#### [Task to carry out]
The records below should be set down in full, please, without any change.

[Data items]

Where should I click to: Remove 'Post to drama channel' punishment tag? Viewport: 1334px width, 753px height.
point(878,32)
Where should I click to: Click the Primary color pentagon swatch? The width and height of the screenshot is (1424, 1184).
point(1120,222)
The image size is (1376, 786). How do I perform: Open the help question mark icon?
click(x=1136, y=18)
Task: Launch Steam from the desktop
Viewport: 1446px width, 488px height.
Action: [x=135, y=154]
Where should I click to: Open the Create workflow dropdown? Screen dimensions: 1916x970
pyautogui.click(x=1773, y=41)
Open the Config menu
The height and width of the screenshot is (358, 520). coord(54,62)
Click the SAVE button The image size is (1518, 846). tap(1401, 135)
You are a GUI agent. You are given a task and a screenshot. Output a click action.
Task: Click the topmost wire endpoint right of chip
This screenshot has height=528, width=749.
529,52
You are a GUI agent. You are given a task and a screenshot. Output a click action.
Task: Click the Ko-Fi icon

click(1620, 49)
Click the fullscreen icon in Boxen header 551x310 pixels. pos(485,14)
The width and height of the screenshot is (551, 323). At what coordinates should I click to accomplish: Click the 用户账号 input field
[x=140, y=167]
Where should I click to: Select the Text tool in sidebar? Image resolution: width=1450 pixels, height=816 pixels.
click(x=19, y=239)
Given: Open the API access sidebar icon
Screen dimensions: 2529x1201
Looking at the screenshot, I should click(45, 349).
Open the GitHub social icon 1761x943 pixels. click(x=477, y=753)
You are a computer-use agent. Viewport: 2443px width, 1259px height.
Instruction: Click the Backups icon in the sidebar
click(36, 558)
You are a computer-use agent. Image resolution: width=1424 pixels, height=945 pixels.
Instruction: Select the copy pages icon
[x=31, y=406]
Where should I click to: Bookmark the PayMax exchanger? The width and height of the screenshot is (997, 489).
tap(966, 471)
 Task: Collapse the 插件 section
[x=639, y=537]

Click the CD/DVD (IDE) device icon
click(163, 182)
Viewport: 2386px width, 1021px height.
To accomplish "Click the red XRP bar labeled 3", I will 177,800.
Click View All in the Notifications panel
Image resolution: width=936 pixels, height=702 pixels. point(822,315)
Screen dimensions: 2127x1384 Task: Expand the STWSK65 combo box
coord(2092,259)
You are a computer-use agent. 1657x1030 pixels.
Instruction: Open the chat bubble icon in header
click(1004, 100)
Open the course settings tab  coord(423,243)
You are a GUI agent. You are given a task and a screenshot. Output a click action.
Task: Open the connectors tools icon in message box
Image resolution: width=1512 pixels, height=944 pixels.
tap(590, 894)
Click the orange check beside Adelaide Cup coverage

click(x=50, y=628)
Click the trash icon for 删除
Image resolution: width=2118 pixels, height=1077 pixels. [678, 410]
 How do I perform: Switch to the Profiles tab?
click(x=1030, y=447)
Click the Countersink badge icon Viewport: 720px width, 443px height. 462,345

#### [Answer box]
Where should I click to: Remove 'Post to drama channel' punishment tag? Viewport: 1334px width, 753px height.
point(878,32)
Where should I click to: Click the Primary color pentagon swatch? The width and height of the screenshot is (1424, 1184).
point(1120,222)
The image size is (1376, 786). How do I perform: Open the help question mark icon?
click(x=1136, y=18)
Task: Launch Steam from the desktop
Viewport: 1446px width, 488px height.
Action: [x=135, y=154]
Where should I click to: Open the Create workflow dropdown? Screen dimensions: 1916x970
pyautogui.click(x=1773, y=41)
Open the Config menu
The height and width of the screenshot is (358, 520). coord(54,62)
Click the SAVE button The image size is (1518, 846). tap(1401, 135)
You are a GUI agent. You are given a task and a screenshot. Output a click action.
Task: Click the topmost wire endpoint right of chip
This screenshot has height=528, width=749.
529,52
You are a GUI agent. You are given a task and a screenshot. Output a click action.
Task: Click the Ko-Fi icon

click(1620, 49)
Click the fullscreen icon in Boxen header 551x310 pixels. pos(485,14)
The width and height of the screenshot is (551, 323). At what coordinates should I click to accomplish: Click the 用户账号 input field
[x=140, y=167]
Where should I click to: Select the Text tool in sidebar? Image resolution: width=1450 pixels, height=816 pixels.
click(x=19, y=239)
Given: Open the API access sidebar icon
Screen dimensions: 2529x1201
Looking at the screenshot, I should click(45, 349).
Open the GitHub social icon 1761x943 pixels. click(x=477, y=753)
You are a computer-use agent. Viewport: 2443px width, 1259px height.
Instruction: Click the Backups icon in the sidebar
click(36, 558)
You are a computer-use agent. Image resolution: width=1424 pixels, height=945 pixels.
Instruction: Select the copy pages icon
[x=31, y=406]
Where should I click to: Bookmark the PayMax exchanger? The width and height of the screenshot is (997, 489).
tap(966, 471)
 Task: Collapse the 插件 section
[x=639, y=537]

Click the CD/DVD (IDE) device icon
click(163, 182)
Viewport: 2386px width, 1021px height.
To accomplish "Click the red XRP bar labeled 3", I will 177,800.
Click View All in the Notifications panel
Image resolution: width=936 pixels, height=702 pixels. point(822,315)
Screen dimensions: 2127x1384 Task: Expand the STWSK65 combo box
coord(2092,259)
You are a computer-use agent. 1657x1030 pixels.
Instruction: Open the chat bubble icon in header
click(1004, 100)
Open the course settings tab  coord(423,243)
You are a GUI agent. You are given a task and a screenshot. Output a click action.
Task: Open the connectors tools icon in message box
Image resolution: width=1512 pixels, height=944 pixels.
tap(590, 894)
Click the orange check beside Adelaide Cup coverage

click(x=50, y=628)
Click the trash icon for 删除
Image resolution: width=2118 pixels, height=1077 pixels. [678, 410]
 How do I perform: Switch to the Profiles tab?
click(x=1030, y=447)
Click the Countersink badge icon Viewport: 720px width, 443px height. 462,345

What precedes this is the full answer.